Si l’histoire s’articule autour de la rencontre entre un réalisateur et une jeune femme qui le fascine, le crépuscule est ce moment de la journée qui a scellé le destin tragique de Young-Hwa. C’est en fin de journée, à ce moment précis où les montagnes deviennent sombres, où le paysage s’entoure d’un silence « étrange et effrayant » que sa sœur a disparu.
Depuis ce jour, elle la cherche désespérément, de ville en ville, de montagne en montagne. Au-delà de sa beauté physique, c’est sans doute la mélancolie et ce regard perdu, tragique, qui ont attiré Kim, qui la suit comme un petit chien, prêt à l’emmener où elle veut, lui qui n’a plus rien à faire de toute façon à Sokcho depuis que le voyage en Chine est annulé.

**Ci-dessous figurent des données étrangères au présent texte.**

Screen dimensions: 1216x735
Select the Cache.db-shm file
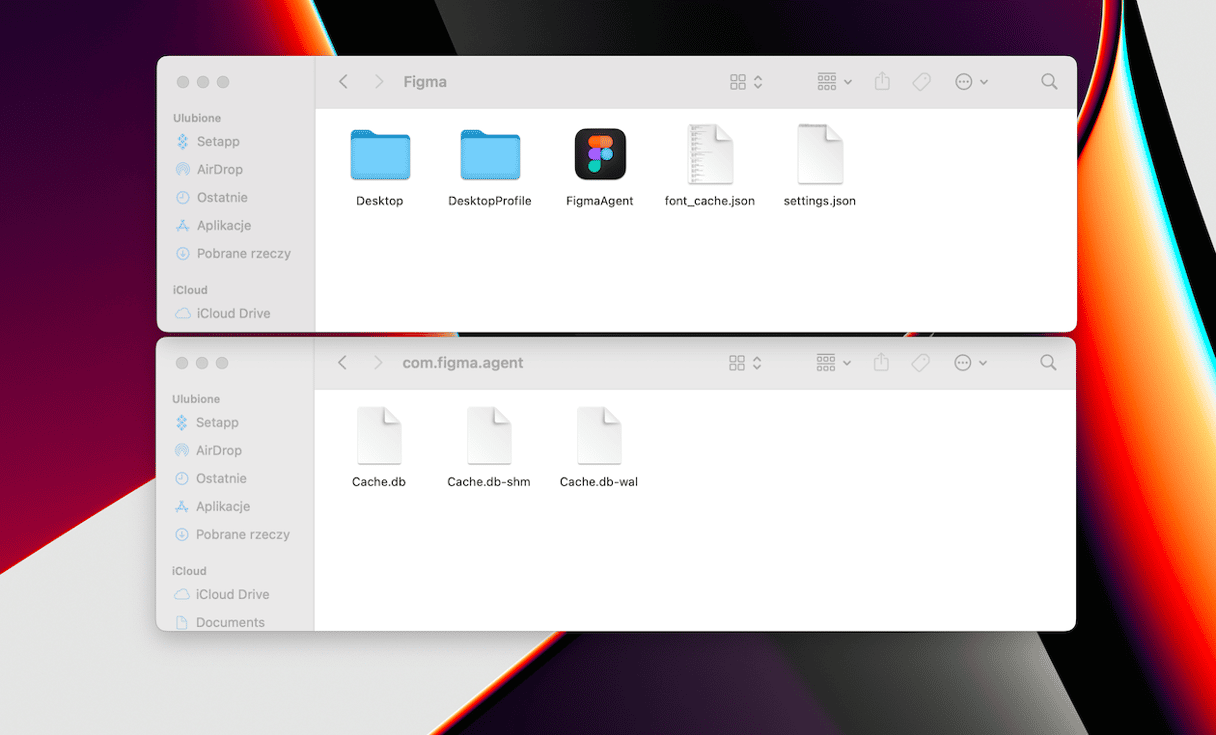click(489, 436)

Entre chien et loup est à plusieurs titres passionnants. D’abord, parce que c’est rare dans le cinéma sud-coréen de voir un réalisateur qui s’attaque avec autant de frontalité au drame des familles séparées par la guerre entre les deux Corées et qui entretiennent l’espoir de pouvoir un jour se retrouver.
Il y a ainsi un côté documentaire indéniable dans Entre chien et loup, mais pas seulement. Car on sent bien la part des souvenirs et de l’autobiographie dans ce film qui date de 2006 (Jeon Soo-Il a depuis réalisé trois longs métrages).
Au début du film, Kim monte des images en noir et blanc qui semblent être celles de familles séparées. Etranges et perturbants sont les cauchemars de Young-Hwa comme ces images récurrentes de souliers abandonnés sur la plage ou sur un chemin boueux. Jeon Soo-Il a confié lui-même qu’en 2005, il était « dans la quête de ses racines, sa maison d’enfance et d’autres lieux voués à la disparition. »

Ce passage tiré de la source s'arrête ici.